■ **Work order**: Reproduce word for word the portion of the scholarship description beginning with "Winifred Alice Vincent Taylor and" and continuing through "ravaged rural Montana.".

■ **Excerpted passage**:
Winifred Alice Vincent Taylor and Emmett Gordon Taylor Scholarship in Montana History

Winifred Alice Vincent Taylor (1895-1971) is the granddaughter of true Montana pioneers. Her grandfather, William Asbury Fletcher (1829-1905), traveled to Bannack with his brother in 1863. He returned with his new bride, Ellen Gordon Fletcher (1841-1919), in 1866 in a covered wagon over the precarious Bozeman Trail. They settled in Summit then purchased ranch land near Meadow Creek (McAllister). Ellen's diary and letters to her family in New York are detailed in Susan Badger Doyle's book Diaries from the Bozeman Trail.  Winnie's parents, Mary Fletcher Vincent (1870-1918) and Jasper William Vincent (1866-1932), had their own ranch in the Madison Valley. Mary died in the 1918 flu pandemic that ravaged rural Montana.

Born in Science Hill, Kentucky, Emmett Gordon Taylor's (1890-1980) family moved to Livingston when he was ten years old. Managing the A.W. Miles grocery store in Livingston, he then worked as a salesman for Montana Flour Mills before opening his own real estate company in Missoula. Emmett and Winnie were married in 1914. They first lived in Livingston, where their two daughters, Cleda Taylor Laing and Dorothy Taylor Alexander, were born, and then moved to Missoula.

The Taylor Scholarship was established by their granddaughter, Denise Alexander Bittner, in 2014. It prefers students who demonstrate financial need and are pursuing an undergraduate or graduate degree in history, whose coursework and research displays a demonstrated interest in Western United States history, preferably Montana history.

■ **Material shown**:
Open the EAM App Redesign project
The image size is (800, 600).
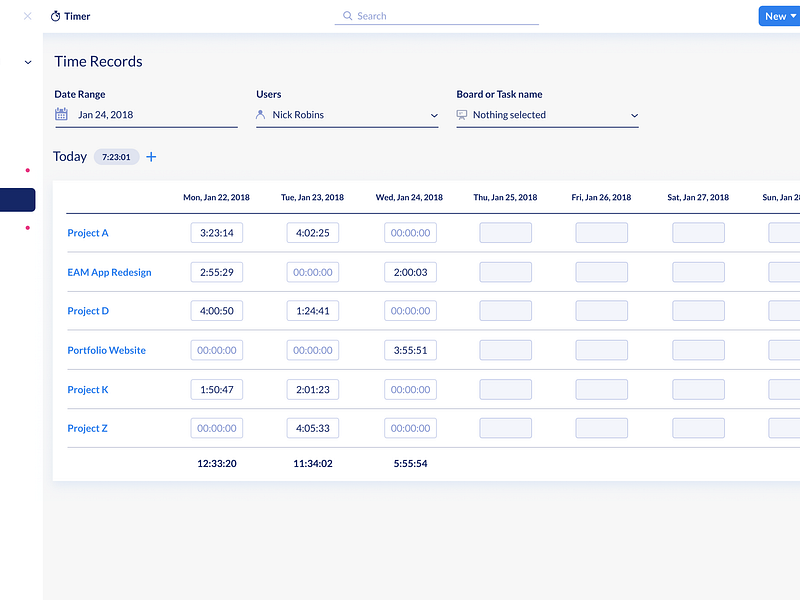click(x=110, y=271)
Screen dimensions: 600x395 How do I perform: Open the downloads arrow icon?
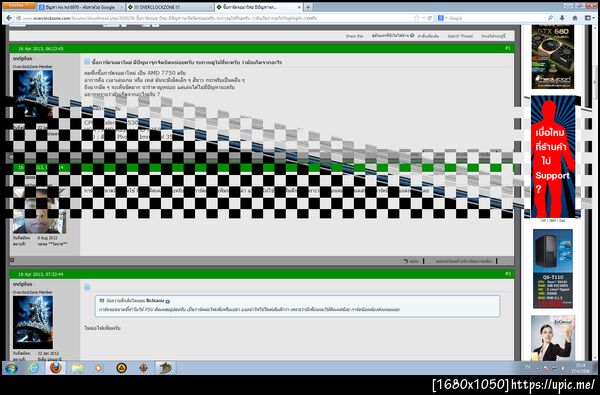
...
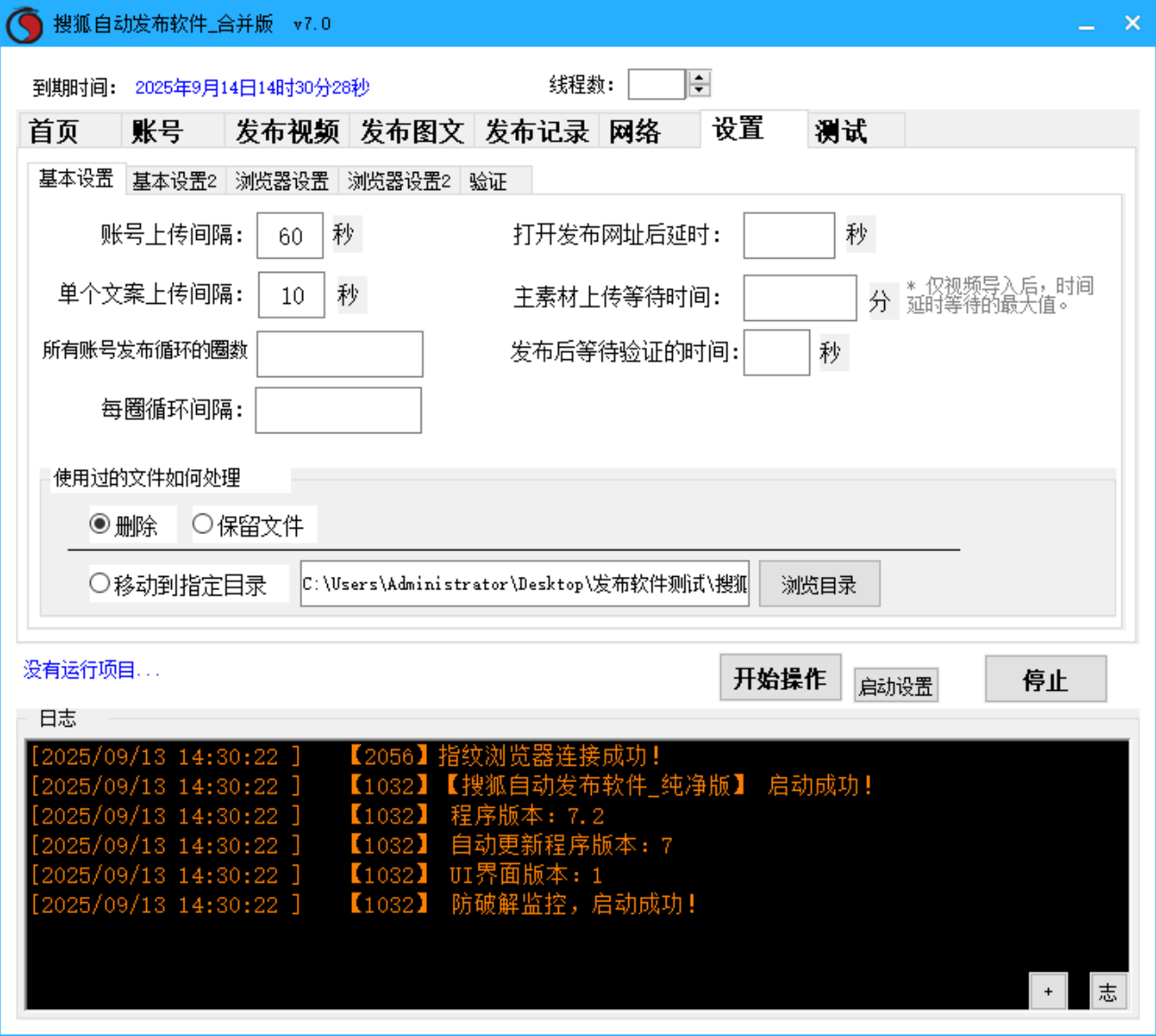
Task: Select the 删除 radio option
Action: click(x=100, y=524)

■ **Task answer**:
Winifred Alice Vincent Taylor and Emmett Gordon Taylor Scholarship in Montana History

Winifred Alice Vincent Taylor (1895-1971) is the granddaughter of true Montana pioneers. Her grandfather, William Asbury Fletcher (1829-1905), traveled to Bannack with his brother in 1863. He returned with his new bride, Ellen Gordon Fletcher (1841-1919), in 1866 in a covered wagon over the precarious Bozeman Trail. They settled in Summit then purchased ranch land near Meadow Creek (McAllister). Ellen's diary and letters to her family in New York are detailed in Susan Badger Doyle's book Diaries from the Bozeman Trail.  Winnie's parents, Mary Fletcher Vincent (1870-1918) and Jasper William Vincent (1866-1932), had their own ranch in the Madison Valley. Mary died in the 1918 flu pandemic that ravaged rural Montana.